Though a well-known study at Stanford showed students’ shortcomings in identifying trustworthy web news sources, other studies are more encouraging. Project Information Literacy studies have shown that although some students get caught up in spreading misinformation, many have strategies to keep on top of and filter news, and have other strategies for both for maintaining security and disrupting search algorithm bubbles.
Watch for more substantial changes in how libraries grapple with misinformation. A recent article by librarian Barbara Fister (closely involved with Project Information Literacy), lit a fuse among librarians by asking:
why decades of trying to make information literacy a universal educational outcome hasn’t prevented a significant portion of the population from fervidly embracing an elaborately populated world of disinformation while rejecting “mainstream media.”
Her principal diagnosis is that there is no curriculum that addresses disinformation; it is “everyone’s job, but nobody’s responsibility.” Though students get plenty of assignments that ask them to analyze and synthesize information they find through library research, they aren’t learning how information systems (from Facebook to YouTube to talk radio) directly intersect with power structures. Ideas circulate energetically in internet communities on 4chan, 8kun, and Parler, get amplified by cable news commentators and questionable news outlets, and then further amplified and turned into policy initiatives by politicians, all without surfacing in any resources housed in libraries. In other words, “information literacy” as traditionally taught misses a whole pipeline of information serving powerful interests.

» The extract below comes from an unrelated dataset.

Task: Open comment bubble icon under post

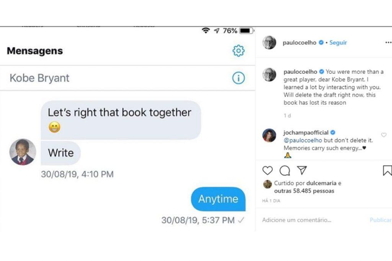Action: pyautogui.click(x=285, y=171)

The people who engage in trading misinformation are in vibrant, active communities who foster a kind of information agency by employing their own versions of critical thinking. “Research it yourself,” “be skeptical,” and “give us the raw data,” have become rallying points not to defend rational argument and empiricism, but to attack researchers and higher education, which they perceive as insular, elitist, and inaccessible. In the words of Danah Boyd in a provocative keynote at SXSW in 2018, they’re attacking “the very tools that people use to make sense of the world around them have been strategically perverted by other people who believe themselves to be resisting the same powerful actors that we normally seek to critique.”
We have an epistemological crisis of intimidating scope on our hands. What can we do? Libraries can help by filling in a broader information perspective and teaching rudimentary information triage techniques of fact-checking. But, Danah Boyd again: “There’s widespread sentiment that we can fact check and moderate our way out of this conundrum. This will fail.”
We also house a growing collection of critical analyses of mis- and dis-information that professors could begin to use in courses. But it’s a far bigger problem than can be solved with the brief encounters librarians have with students in class visits and research consultations, as productive and useful as those encounters are. We would like to invite faculty into partnerships to begin to answer some questions:
- How can we better leverage students’ existing strategies?
- How can we better understand misinformation pipelines?
- How can we understand the discontent and disconnection that create appetites for disinformation?
- How can we learn more about information and misinformation ecosystems?
- How can we understand better why conspiracy theories have become so prevalent, replacing trust in institutions?
- How can we address the community most likely to share online misinformation, older adults?
That’s far from an exhaustive list, but it’s a start. And we do need to start.